Dear colleagues
I used the reference genome GRCh38 version GCA_000001405.15_GRCh38 / seqs_for_alignment_pipelines.ucsc_ids downloaded from https://ftp.ncbi.nlm.nih.gov/genomes/all/GCA/000/001/405/GCA_000001405.15_GRCh38/seqs_for_alignment_pipelines.ucsc_ids/ This version was used for alignment and variant calling, however, I wanted to annotate genetic variants by snpeff v5. I did not find this version of the genome in the snpeff config file. The versions found are those of UCSC (http://hgdownload.cse.ucsc.edu) and ncbi (GRCh38.p13.RefSeq)
IF anyone familiar with snpeff, I would like to know how I can build a database with the version that was used for the variant calling as I had, knowing that this version (GCA_000001405.15_GRCh38 / seqs_for_alignment_pipelines.ucsc_ids). Unless I'm mistaken, I couldn't find the annotation files for this version which is recommended for alignment.
FYI: I used the version of from UCSC for the annotation but I found error messages like "WARNING_TRANSCRIPT_MULTIPLE_STOP_CODONS", and as mentioned in the snpeff manual the original coordinates of the VCF file are not exactly the same as the coordinates used to calculate the variant annotation .
Thank you,
Hi @vkkodali, I used GRCh38.p13.RefSeq to annotate a vcf file containing 6422 snps and 1300 InDels. I got:
I just built the database from * .gtf available in the seqs_for_alignment_pipelines directory of NCBI FTP. I got the same number of WARNING:
While with the version of UCSC (http://hgdownload.cse.ucsc.edu) I found less warning number with only 92. I find that a little strange. I do not know if I use the annotation functional with the UCSC version it will bias the prediction ????

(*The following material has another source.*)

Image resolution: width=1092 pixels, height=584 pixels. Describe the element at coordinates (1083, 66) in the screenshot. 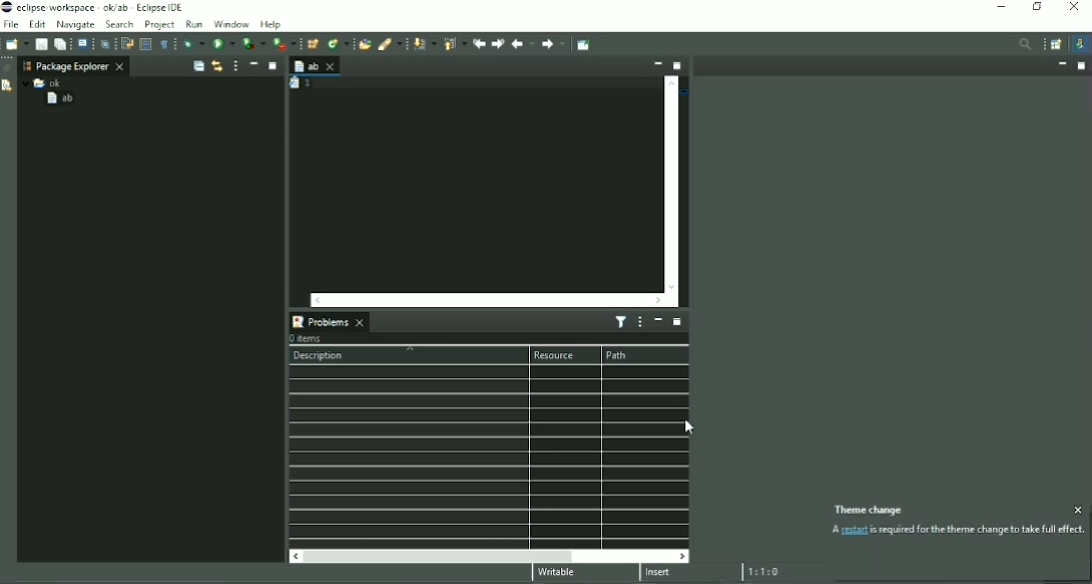

I see `Maximize` at that location.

It's kind of hard to say what's going on without digging into the details and looking at specific examples. I don't have a lot of experience with snpEff to be able to hazard a guess.
That said, I expect that you will see different set of results based on which version of annotation you use since the number of transcripts in each of these GTF files may be quite different. In the case of UCSC, you may want to confirm that they include both known (accessions with NM_/NR_ prefix) as well as the model (accessions with XM_/XR_ prefix) RefSeq transcripts.